A footbridge crossing the Muick was demolished in 1863 and has never been rebuilt. Local historian Robert Smith has suggested that Queen Victoria had wished to discourage members of the public from using the bridge as a "back door" into the Balmoral estate.

=== Royal use ===
On 26 September 1903 Court Circular reported that Edward VII and George, Prince of Wales had started their deer drive at the lodge before proceeding along the River Muick.

Prince Philip, Duke of Edinburgh renovated the Inchnabobart and Glas-allt-Shiel lodges. According to Smith, Prince Charles was responsible for converting Inchnabobart for use as a shiel.
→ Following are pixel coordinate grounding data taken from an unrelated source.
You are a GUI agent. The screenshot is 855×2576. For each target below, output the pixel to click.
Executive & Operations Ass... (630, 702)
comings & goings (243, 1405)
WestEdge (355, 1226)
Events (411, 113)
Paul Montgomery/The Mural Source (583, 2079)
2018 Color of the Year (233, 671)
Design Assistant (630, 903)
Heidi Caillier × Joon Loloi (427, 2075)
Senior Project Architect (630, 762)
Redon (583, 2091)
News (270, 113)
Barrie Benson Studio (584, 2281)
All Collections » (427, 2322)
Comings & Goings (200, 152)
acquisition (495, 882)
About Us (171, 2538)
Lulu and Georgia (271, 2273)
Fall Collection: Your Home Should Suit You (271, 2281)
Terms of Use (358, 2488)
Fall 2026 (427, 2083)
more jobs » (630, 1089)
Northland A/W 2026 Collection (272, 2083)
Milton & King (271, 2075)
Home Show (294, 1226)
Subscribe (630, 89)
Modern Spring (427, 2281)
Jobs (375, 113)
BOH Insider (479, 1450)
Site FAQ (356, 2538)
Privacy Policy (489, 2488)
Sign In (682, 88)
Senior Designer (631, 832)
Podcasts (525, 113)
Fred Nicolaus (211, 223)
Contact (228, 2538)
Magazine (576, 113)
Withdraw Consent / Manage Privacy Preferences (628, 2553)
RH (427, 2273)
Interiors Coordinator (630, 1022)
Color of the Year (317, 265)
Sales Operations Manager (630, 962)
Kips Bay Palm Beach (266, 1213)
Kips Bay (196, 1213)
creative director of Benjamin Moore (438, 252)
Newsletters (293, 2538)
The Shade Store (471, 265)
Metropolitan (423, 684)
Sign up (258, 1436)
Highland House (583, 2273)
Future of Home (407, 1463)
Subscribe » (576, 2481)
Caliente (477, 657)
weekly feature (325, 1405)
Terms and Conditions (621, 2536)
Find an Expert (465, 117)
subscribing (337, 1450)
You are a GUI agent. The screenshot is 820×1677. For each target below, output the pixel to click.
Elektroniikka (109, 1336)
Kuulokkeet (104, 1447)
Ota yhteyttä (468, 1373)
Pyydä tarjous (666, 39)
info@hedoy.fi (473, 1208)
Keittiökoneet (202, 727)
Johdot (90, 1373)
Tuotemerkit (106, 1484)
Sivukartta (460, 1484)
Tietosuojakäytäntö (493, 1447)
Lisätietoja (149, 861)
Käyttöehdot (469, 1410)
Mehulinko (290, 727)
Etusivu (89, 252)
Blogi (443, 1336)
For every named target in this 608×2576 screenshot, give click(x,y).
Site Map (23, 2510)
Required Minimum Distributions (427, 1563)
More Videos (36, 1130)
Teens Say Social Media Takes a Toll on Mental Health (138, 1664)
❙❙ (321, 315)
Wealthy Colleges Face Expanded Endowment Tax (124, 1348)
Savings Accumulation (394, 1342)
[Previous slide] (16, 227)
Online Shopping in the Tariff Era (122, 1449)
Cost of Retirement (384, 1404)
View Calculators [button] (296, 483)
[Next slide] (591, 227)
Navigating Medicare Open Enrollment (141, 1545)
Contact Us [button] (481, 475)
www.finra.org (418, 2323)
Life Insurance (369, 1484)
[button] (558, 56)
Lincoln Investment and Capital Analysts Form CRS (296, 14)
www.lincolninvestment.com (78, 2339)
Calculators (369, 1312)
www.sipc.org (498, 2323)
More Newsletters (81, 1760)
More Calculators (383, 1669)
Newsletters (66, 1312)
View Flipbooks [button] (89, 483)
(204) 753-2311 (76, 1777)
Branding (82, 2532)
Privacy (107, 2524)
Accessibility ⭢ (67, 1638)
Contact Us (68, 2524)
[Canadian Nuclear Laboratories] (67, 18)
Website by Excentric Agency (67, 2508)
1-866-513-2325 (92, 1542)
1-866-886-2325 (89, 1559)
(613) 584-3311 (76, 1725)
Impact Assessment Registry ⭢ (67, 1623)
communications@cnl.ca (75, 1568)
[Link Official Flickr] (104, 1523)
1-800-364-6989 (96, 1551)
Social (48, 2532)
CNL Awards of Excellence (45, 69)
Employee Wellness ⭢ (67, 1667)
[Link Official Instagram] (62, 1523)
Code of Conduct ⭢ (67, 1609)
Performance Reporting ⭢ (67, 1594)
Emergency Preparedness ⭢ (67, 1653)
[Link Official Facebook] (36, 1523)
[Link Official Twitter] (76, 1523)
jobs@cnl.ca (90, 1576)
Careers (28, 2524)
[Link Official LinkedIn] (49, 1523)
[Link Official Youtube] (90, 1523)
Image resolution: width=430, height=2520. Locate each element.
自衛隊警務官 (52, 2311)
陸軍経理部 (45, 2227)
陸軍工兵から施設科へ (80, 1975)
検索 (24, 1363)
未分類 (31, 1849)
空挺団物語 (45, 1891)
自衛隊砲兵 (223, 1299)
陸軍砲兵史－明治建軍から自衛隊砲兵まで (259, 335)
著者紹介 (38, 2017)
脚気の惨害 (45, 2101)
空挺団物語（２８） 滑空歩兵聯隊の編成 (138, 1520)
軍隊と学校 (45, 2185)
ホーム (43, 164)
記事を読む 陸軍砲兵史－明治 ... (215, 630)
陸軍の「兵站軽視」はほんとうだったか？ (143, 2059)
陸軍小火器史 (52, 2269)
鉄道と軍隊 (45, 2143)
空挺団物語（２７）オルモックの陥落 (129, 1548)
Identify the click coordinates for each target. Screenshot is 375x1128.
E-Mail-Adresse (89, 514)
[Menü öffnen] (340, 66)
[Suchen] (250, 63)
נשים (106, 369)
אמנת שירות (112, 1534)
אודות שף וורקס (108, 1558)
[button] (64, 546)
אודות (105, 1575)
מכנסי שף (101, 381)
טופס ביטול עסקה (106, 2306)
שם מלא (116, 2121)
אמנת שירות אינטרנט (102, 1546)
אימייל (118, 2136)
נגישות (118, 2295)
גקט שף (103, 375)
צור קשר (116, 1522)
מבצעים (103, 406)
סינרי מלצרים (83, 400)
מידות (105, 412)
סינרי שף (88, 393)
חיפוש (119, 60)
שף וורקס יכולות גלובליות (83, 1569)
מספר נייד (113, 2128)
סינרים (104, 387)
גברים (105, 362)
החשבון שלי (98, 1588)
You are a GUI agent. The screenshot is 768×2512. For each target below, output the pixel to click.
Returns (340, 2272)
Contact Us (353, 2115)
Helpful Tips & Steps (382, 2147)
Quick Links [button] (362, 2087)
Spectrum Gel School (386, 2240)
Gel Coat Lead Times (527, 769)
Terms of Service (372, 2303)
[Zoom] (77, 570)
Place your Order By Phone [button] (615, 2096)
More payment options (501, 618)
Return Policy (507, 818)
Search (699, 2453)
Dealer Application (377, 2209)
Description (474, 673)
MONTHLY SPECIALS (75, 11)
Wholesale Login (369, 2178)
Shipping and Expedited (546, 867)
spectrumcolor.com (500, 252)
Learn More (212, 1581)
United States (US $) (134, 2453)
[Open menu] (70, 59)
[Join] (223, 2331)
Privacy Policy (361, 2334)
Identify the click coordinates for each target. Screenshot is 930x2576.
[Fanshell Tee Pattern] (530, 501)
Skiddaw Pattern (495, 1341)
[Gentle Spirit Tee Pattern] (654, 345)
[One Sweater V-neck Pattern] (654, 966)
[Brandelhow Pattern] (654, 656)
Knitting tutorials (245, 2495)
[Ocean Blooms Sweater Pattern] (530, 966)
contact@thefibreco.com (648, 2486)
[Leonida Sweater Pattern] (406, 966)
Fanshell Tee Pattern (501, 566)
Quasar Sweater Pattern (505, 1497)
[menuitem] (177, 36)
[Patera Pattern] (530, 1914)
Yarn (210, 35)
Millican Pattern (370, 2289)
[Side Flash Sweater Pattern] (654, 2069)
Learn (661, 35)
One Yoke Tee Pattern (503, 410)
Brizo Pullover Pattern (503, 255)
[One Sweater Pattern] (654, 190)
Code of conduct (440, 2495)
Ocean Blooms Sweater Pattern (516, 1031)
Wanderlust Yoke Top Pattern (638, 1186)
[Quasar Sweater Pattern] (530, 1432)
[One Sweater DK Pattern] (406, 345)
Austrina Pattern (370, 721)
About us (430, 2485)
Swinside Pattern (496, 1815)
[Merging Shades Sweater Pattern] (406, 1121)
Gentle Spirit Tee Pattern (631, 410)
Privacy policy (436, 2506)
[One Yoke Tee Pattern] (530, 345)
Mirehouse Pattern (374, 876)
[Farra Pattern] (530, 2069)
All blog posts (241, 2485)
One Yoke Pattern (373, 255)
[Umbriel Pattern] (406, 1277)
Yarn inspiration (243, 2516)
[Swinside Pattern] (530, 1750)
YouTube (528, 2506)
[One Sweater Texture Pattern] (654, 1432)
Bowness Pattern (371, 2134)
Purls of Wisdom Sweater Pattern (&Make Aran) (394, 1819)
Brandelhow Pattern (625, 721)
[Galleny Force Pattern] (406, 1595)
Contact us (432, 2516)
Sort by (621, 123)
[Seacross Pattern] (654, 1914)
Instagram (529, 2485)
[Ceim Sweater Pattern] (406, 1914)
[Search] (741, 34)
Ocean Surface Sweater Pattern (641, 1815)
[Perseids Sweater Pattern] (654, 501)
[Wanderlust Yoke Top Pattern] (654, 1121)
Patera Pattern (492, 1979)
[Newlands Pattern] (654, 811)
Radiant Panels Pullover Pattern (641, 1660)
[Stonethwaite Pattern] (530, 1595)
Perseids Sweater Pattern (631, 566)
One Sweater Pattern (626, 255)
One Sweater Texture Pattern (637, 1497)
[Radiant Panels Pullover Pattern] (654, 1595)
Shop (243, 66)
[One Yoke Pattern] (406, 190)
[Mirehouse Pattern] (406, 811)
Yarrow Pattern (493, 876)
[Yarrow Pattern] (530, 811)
In Prince Harry, Duke of Sussex's memoir, Spare, he recalls a barbecue with his father, grandparents, and great-grandmother at Inchnabobart in the summer of 2001 when he was still a teenager. Harry recalled "The warm kitchen! The old fireplace! I fell onto the fender, with its worn red cushion, and inhaled the smell of that huge pyramid of silver birch firewood stacked beside it. If there's a smell more intoxicating or inviting than silver birch, I don't know what it could be." Prince Philip barbecued fillets of venison and Cumberland sausages, while Queen Elizabeth whisked salad dressing and lit candles on the long table. Harry drank a gin and tonic with his 101-year-old great-grandmother, Queen Elizabeth the Queen Mother, and taught her how to say "booyakasha", the catchphrase of Ali G.